(Entries shown begins)
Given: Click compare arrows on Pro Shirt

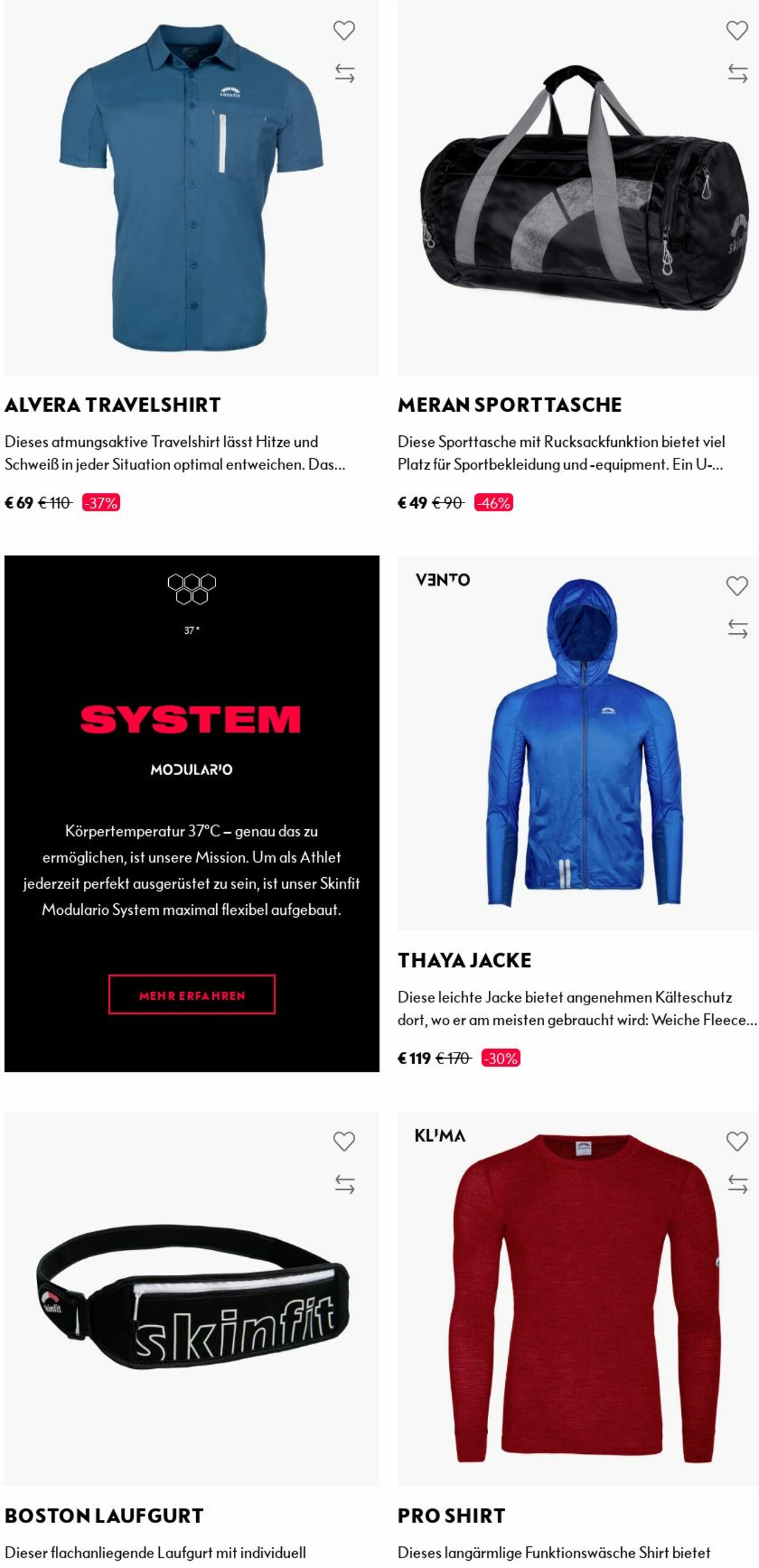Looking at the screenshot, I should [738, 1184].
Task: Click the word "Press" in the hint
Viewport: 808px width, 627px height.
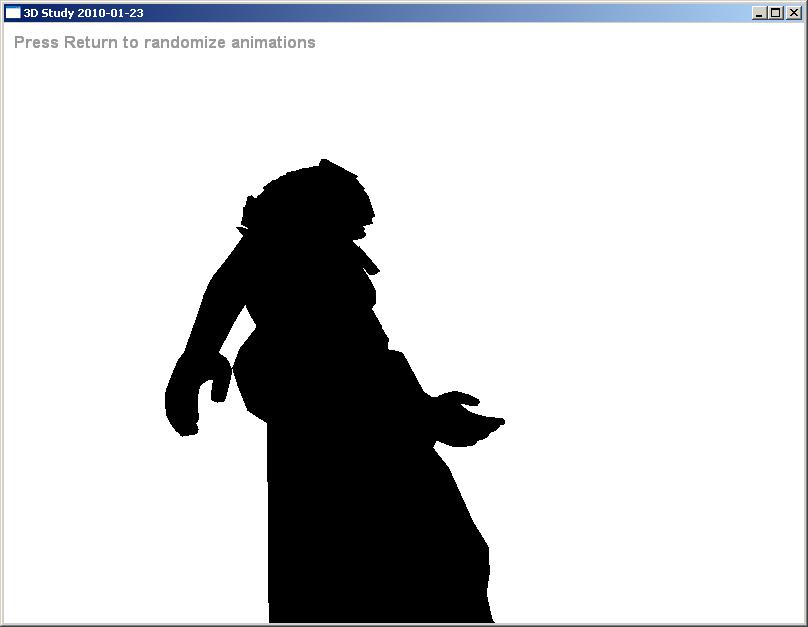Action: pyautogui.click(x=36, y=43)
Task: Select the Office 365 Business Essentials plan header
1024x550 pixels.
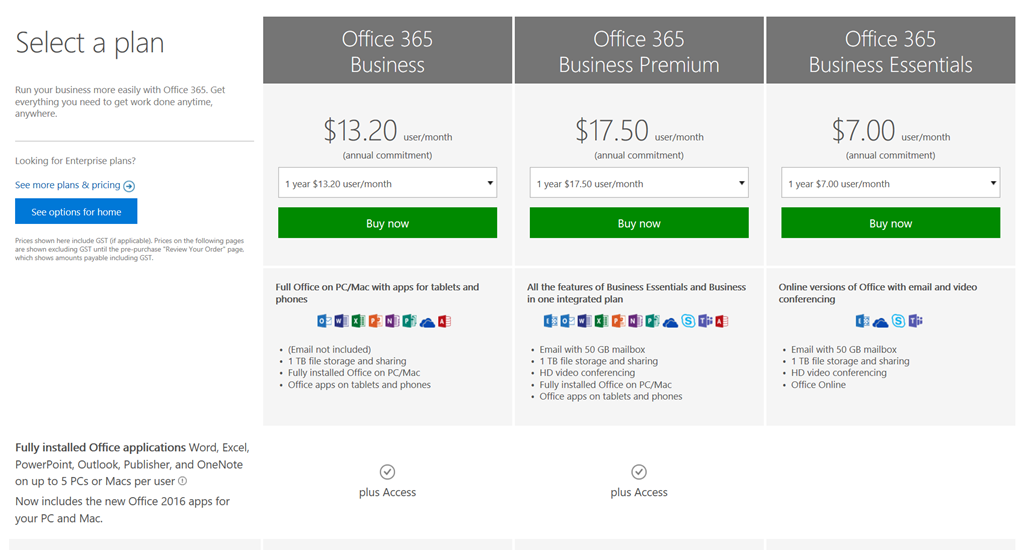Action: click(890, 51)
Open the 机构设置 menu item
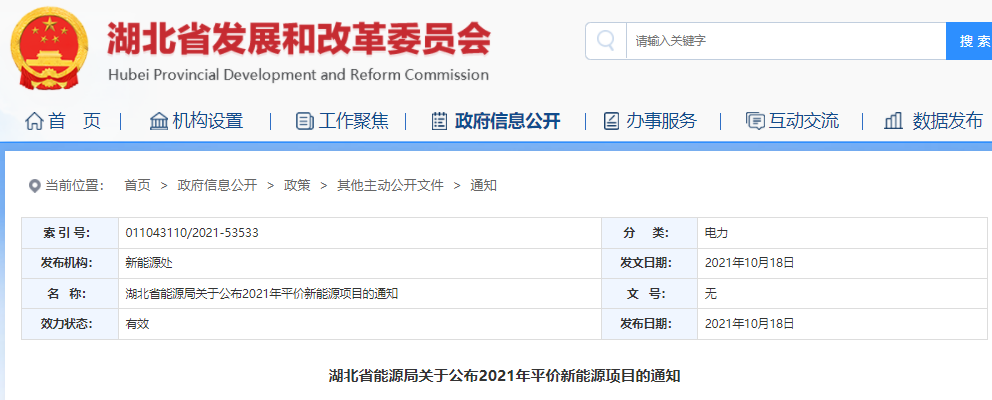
(Entries shown ends)
(Entries shown begins)
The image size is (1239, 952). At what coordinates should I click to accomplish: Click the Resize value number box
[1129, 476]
(Entries shown ends)
* **Requirement**
Of all the material above, only the lines from the one that has "Task: Click the" down to the one that has "Open the 机构设置 menu item" are to be written out, exactly and with both ends included. Pictures are skipped.

* **Reply to the task**
Task: Click the word "Press" in the hint
Viewport: 808px width, 627px height.
Action: pyautogui.click(x=36, y=43)
Task: Select the Office 365 Business Essentials plan header
1024x550 pixels.
Action: click(890, 51)
Open the 机构设置 menu item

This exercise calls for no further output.